While it’s always fun to go duck hunting with a group of friends, sometimes it is necessary to hire a guide to show you a new area or if you want to go hunting by yourself. Hunting with a guide can be a great experience, but finding a good one can be a challenging.
It may sound overly simplistic, but the number one tip to duck hunting is to go where the ducks are. One thing many hunting guide’s skip is how conditions for duck hunting quickly changes after the season starts. There may be hundreds of ducks one day one of hunting season in a popular marsh or lake, but only three or four by day three. Duck’s quickly catch-on that conditions are dangerous, so the number one tip is, to go where there are few hunters.
If this means smaller ponds of water, difficult hikes to get to them, waiting patiently after the sun rises for ducks to return after feeding, and going absolutely camo with face pace, reed-covered hats, and keeping radio silence when hunting, so be it. This is the price if you want to be successful, week after week.
There are other hunting guide tips:
- Go sideways rather than with the wind behind you
Most hunters hunt duck’s with the wind at their back. However, this means that as mallards fly above you, they may quickly spot movement. In addition, after a shot, if you miss, they may quickly fly into the wind to escape. Consider setting up a blind crosswind, which makes your movement harder to detect, and when ducks turn into the wind to escape, it gives you a second or third shot.
- Shoot from a boat
Ducks quickly learn to fear the edges of ponds where hunters may lie in pray. Consider as an alternative, hunting from a boat. Cover it with reeds, camo paint, and cattails,
and you have a better chance of catching ducks off-guard.
- Mix your decoys
Most people use mallard decoys, as mallards are the number one duck to hunt. However, a small flock of wood ducks, seeing a bunch of mallard decoys may consider the pond unfriendly. At the very least, mix your decoys up.
- Chop ice
Ducks love to stop at an open place on the ide providing it looks real and inviting.

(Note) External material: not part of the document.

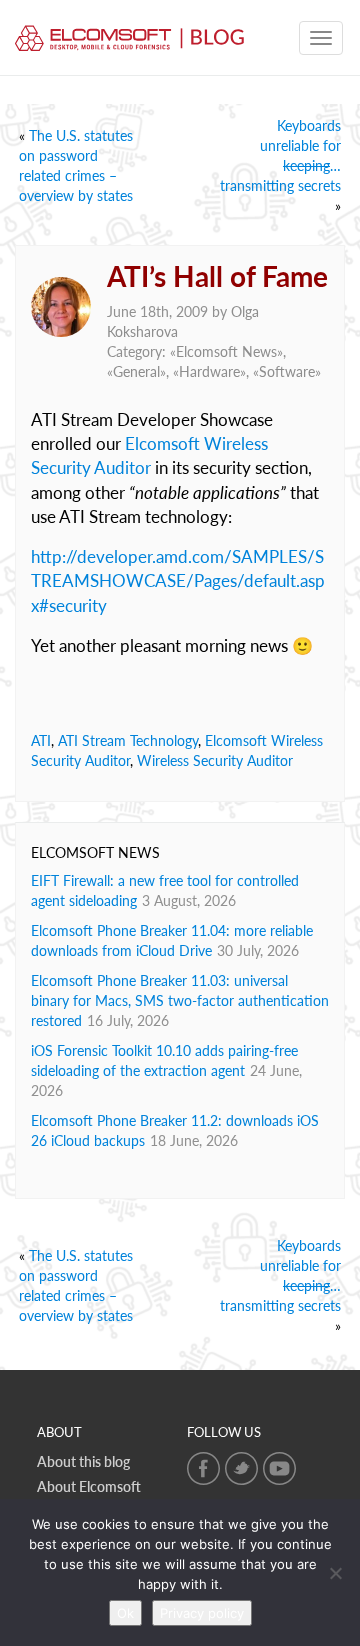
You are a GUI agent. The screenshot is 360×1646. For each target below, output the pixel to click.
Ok (125, 1613)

Chop some holes, then use a net to drag the ice out of the water. The bigger the hole, the more inviting it is as a place for ducks to stop.
- Follow the weather
If bad weather is coming, that could be good news for you getting your limit of mallards. Ducks, sensing cold and windy weather, will frequently fly away the day before it happens. And a lot of ducks flying means a lot of targets.
- Aim for the trailing duck
Ducks fly in formation and the lead duck, which often is the fastest alpha animal, get shot at a lot. However, if a formation of five ducks flies overhead, go for the trailing duck. You’ll have more time to react and go for a steady, controlled shot.